===== Article =====

DROIT ET INTELLIGENCE ARTIFICIELLE : DE QUOI PARLE-T-ON ?

Par Alejandra Delfin

I.Introduction

Il n’y a pas un jour sans qu’on entende parler de l’intelligence artificielle (IA). Grand sujet d’actualité, on se focalisera sur l’IA appliquée dans l’environnement juridique.

L’intelligence artificielle a fait son arrivée pour la première fois dans un cabinet d’avocats en 2016, plus précisément aux Etats Unis. « Ross intelligence », un robot « avocat-assistant »[1] basé sur la technologie Watson d’IBM, a été « recruté »[2] par le cabinet BakerHostetler[3].

Aujourd’hui, presque deux ans après, l’utilisation de l’IA dans les métiers de droit est une réalité. En France, l’impact de cette technologie est si important qu’il a été anticipé que l’IA « va transformer le traitement d’opérations récurrentes, notamment en matière de transmission de l’information, y compris de l’information juridique »[4].

===== Segment de données =====

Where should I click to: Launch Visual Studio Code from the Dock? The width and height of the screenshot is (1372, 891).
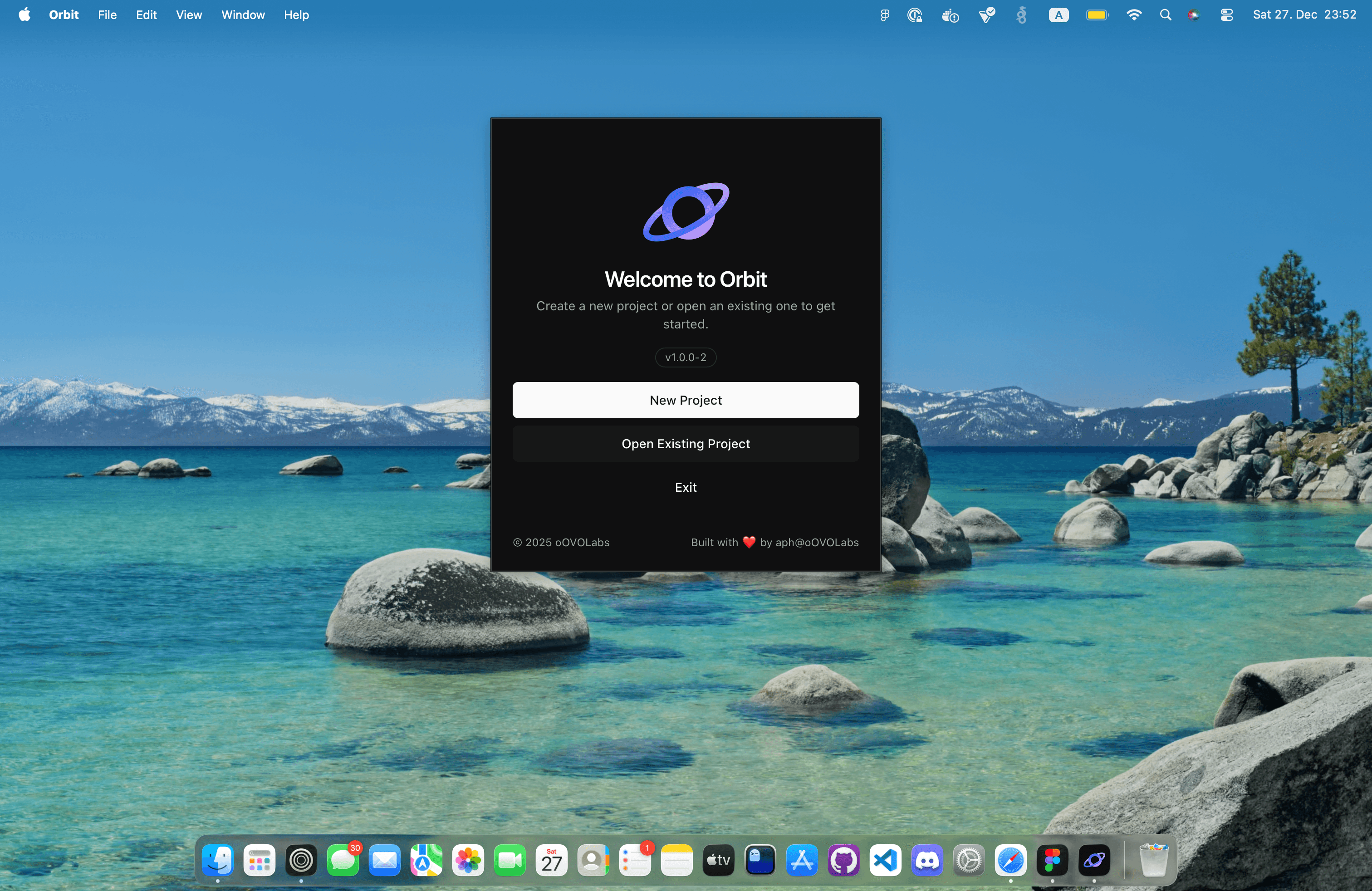click(x=885, y=861)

=====

§ **Petit exercice A**
D'après l'article sur le droit et l'intelligence artificielle, en quelle année l'IA a-t-elle fait son entrée pour la première fois dans un cabinet d'avocats ?
§ **Petit exercice B**
Poursuivez s'il vous plaît l'article sur le droit et l'intelligence artificielle après sa dernière phrase.
Le listing n'est pas nécessaire pour cet exercice.

§ **Réponse attendue A**
En 2016.

§ **Réponse attendue B**
 

II.Quelques exemples illustratifs[5]

L’environnement des « legal tech » comprend différentes solutions : dès l’IA proprement dite jusqu’aux solutions consistant en big data juridique, en passant par des outils de rédaction des écrits juridiques et d’analyse et préparation du dossier[6].

  • Ross intelligence

Disponible aux Etats Unis, Ross est présenté comme un logiciel de traitement des données juridiques, qui répond à des questions de droit qui lui sont posées en langage courant[7]. Ross fait aussi la veille juridique : il nous signale s’il y a des nouvelles décisions de justice qui impactent sur la branche du droit qui nous intéresse. La particularité de cette technologie est qu’elle apprend, c’est-à-dire qu’elle devient de plus en plus performante avec son utilisation.

  • Demander justice.com

Le site propose de saisir la justice en quelques clics et « sans frais d’avocat »[8]. Il offre les outils nécessaires à la constitution d’un dossier, « sans se déplacer et sans assistance ». Accusé récemment d’exercice illégal du droit, il est sorti victorieux du combat judiciaire que lui livrent le Conseil national des barreaux (CNB) et l’Ordre des avocats de Paris[9]. Les sites « saisirprud’hommes.com » et « actioncivile.com » offrent des services similaires.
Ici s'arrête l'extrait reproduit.